[EXERCISE]
Output, word for word, the line that contains "You are a computer-use" and all lines after it in the records below, omitting pictures.

[MATERIAL FOR THIS EXERCISE]
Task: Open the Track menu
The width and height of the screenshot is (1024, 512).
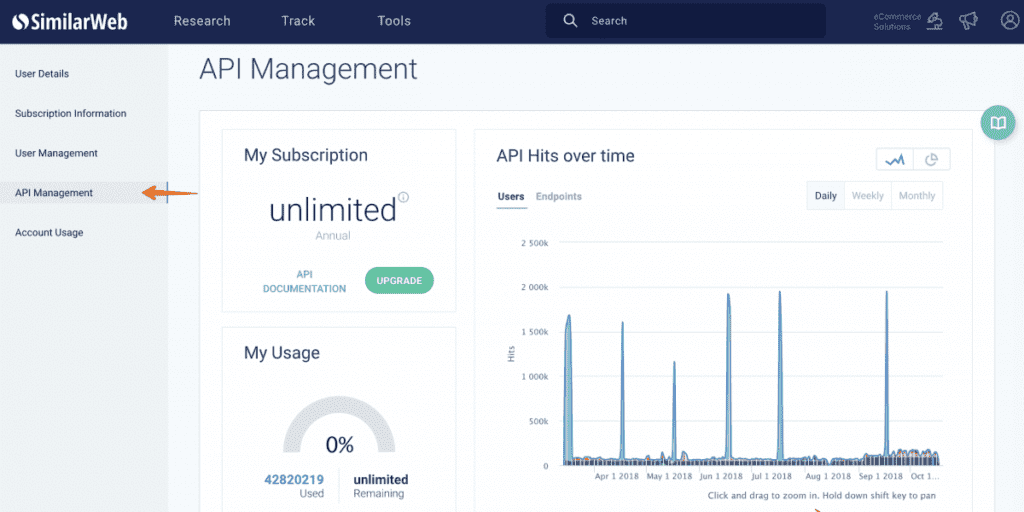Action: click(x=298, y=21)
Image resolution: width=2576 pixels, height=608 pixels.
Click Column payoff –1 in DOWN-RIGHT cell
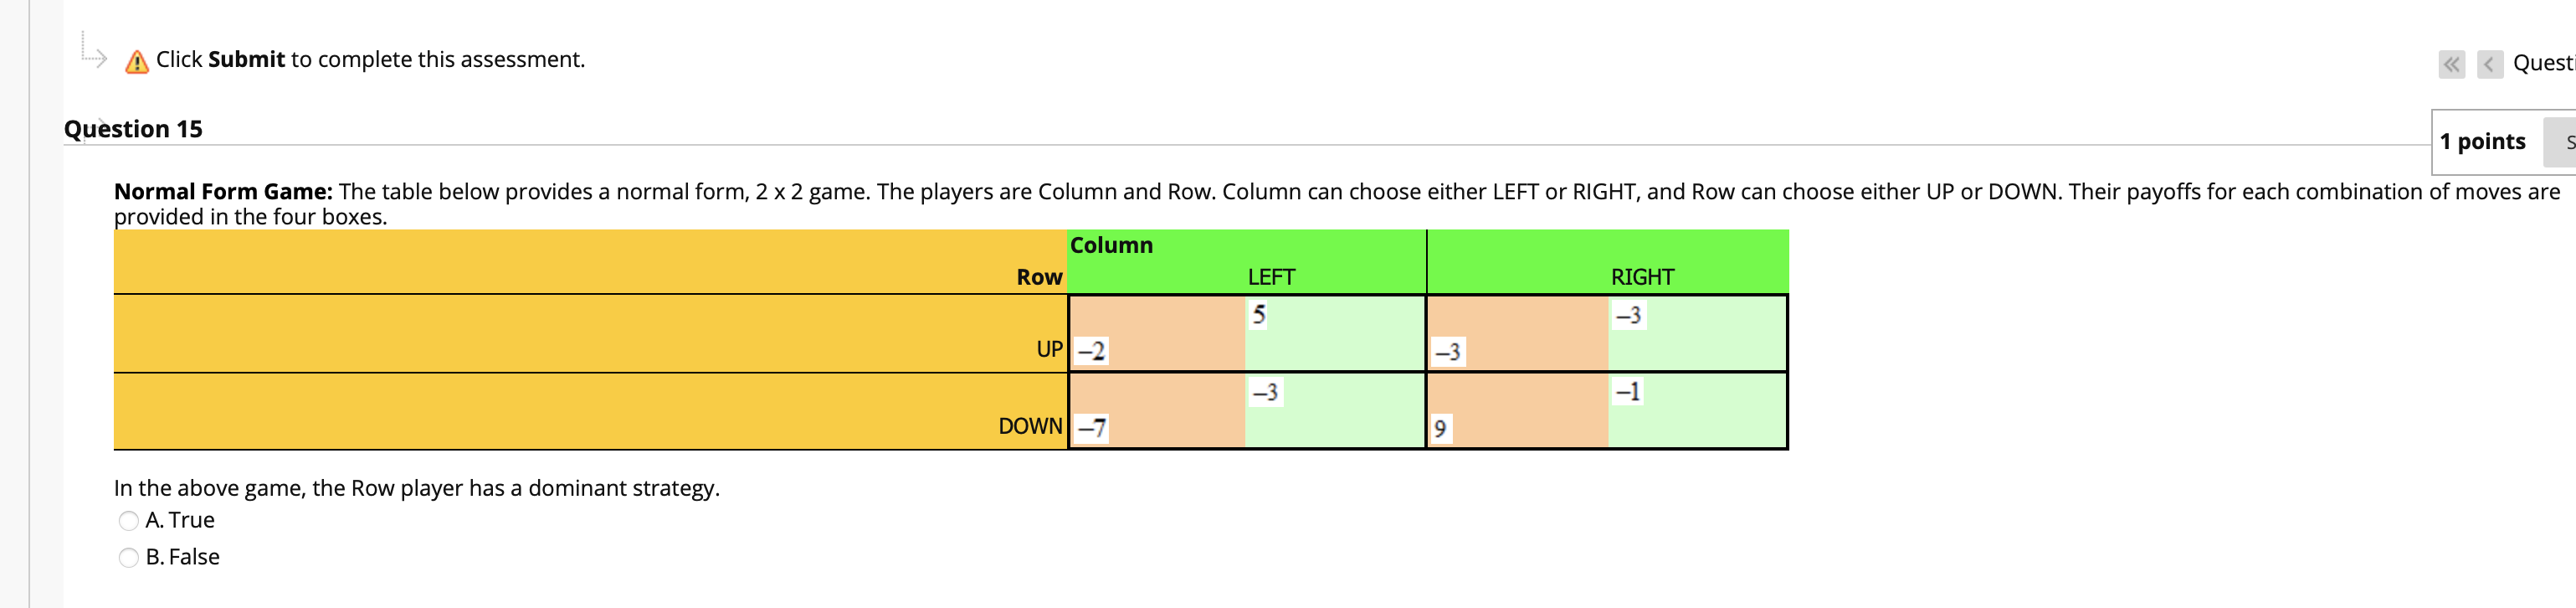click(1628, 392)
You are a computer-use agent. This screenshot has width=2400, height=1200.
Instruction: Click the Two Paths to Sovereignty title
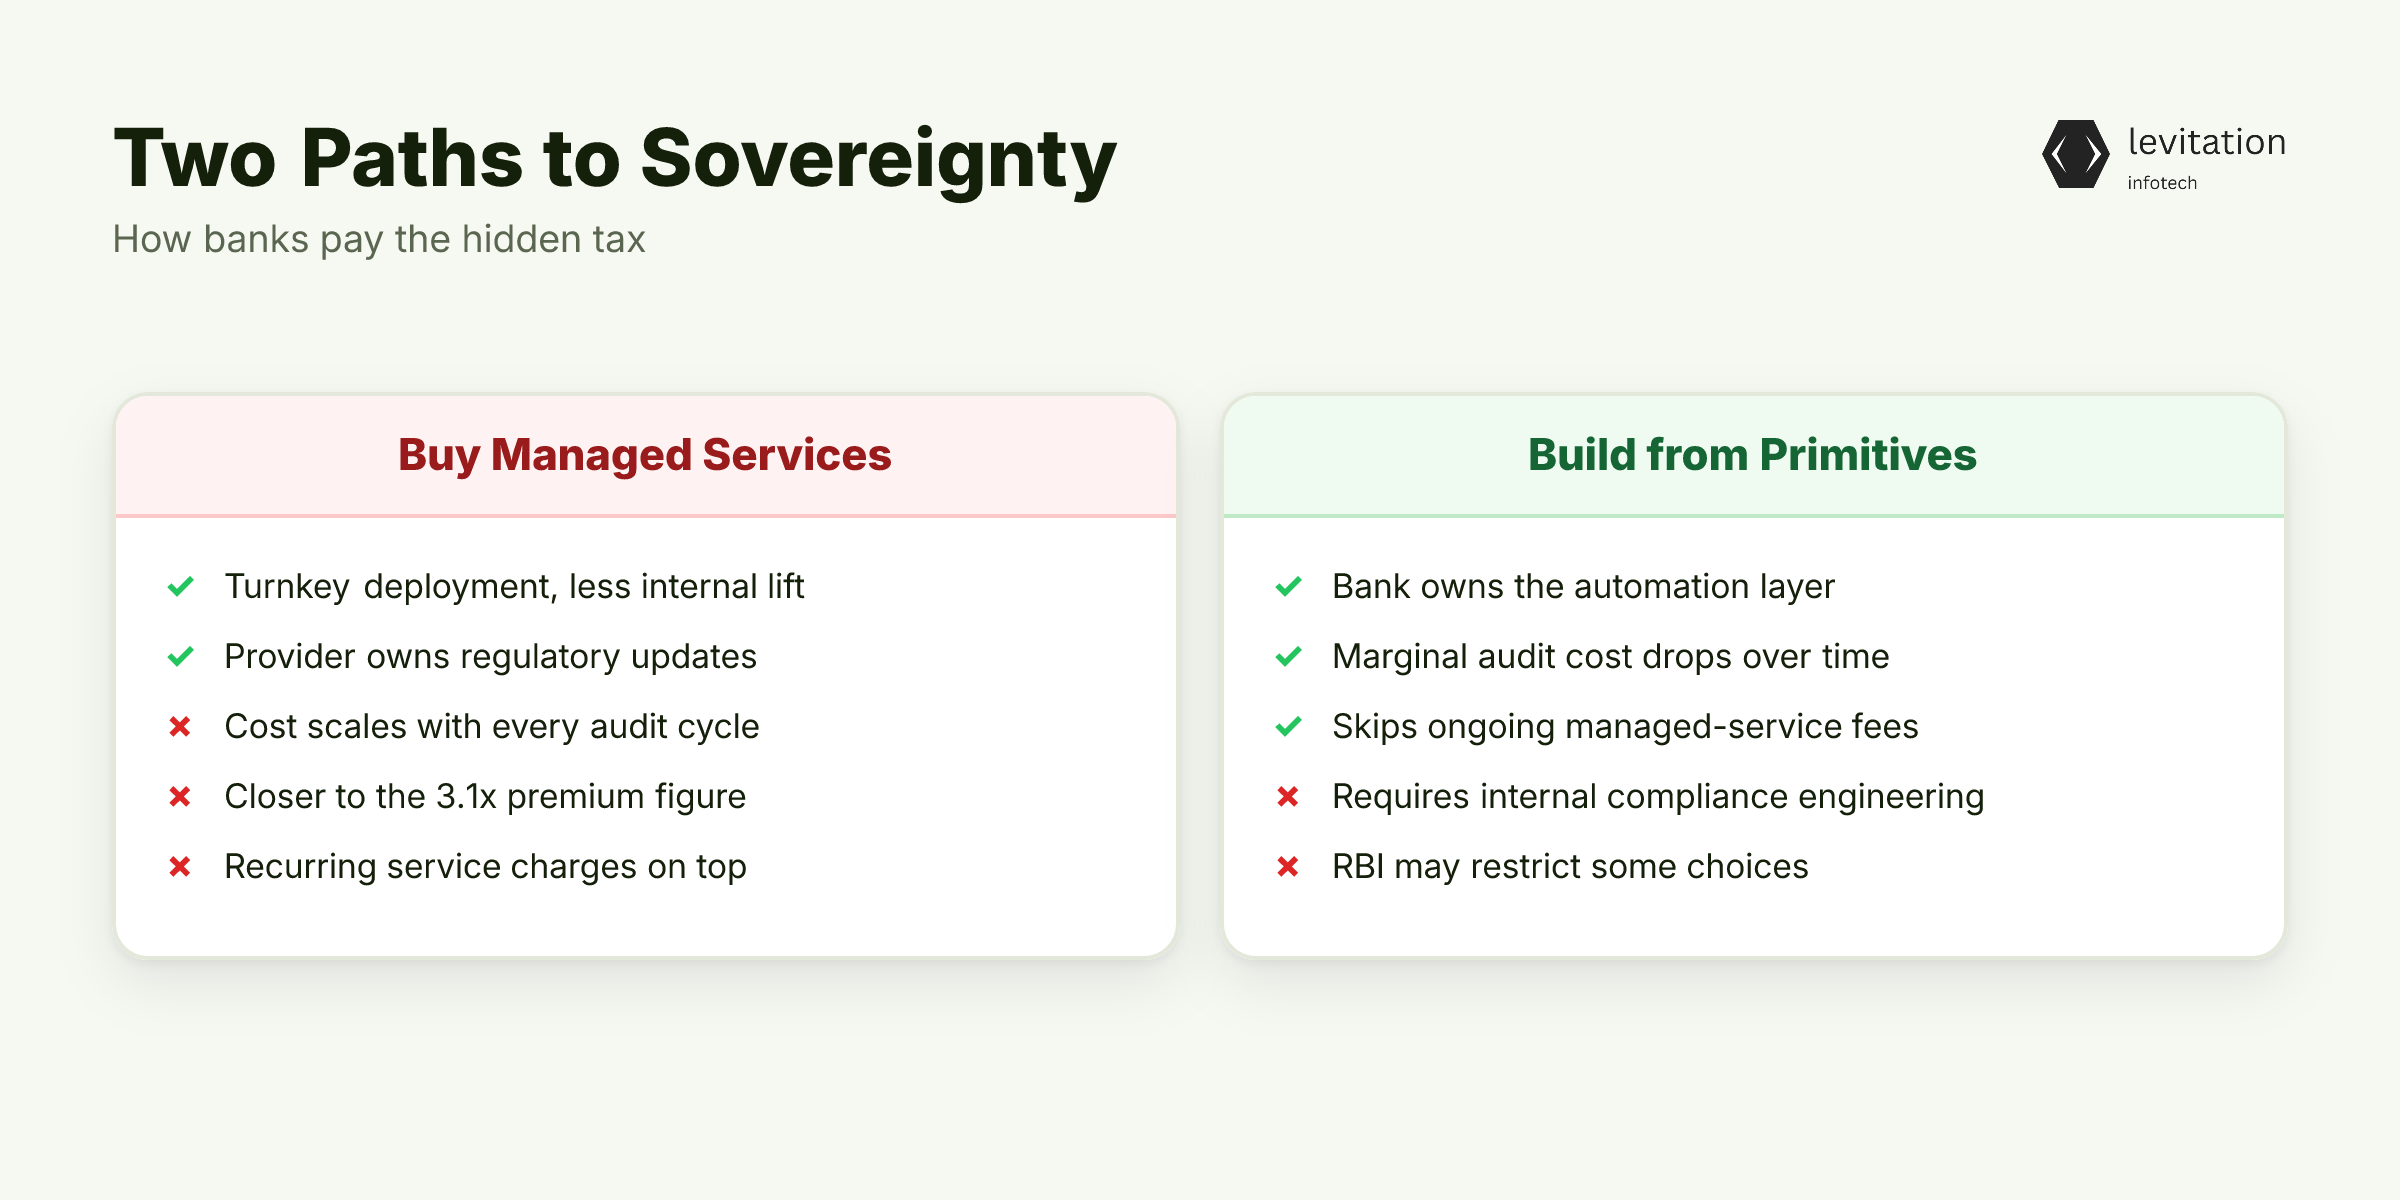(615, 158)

[ANSWER TO THE EXERCISE]
You are a computer-use agent. This screenshot has width=2400, height=1200.
Instruction: Click the Two Paths to Sovereignty title
(615, 158)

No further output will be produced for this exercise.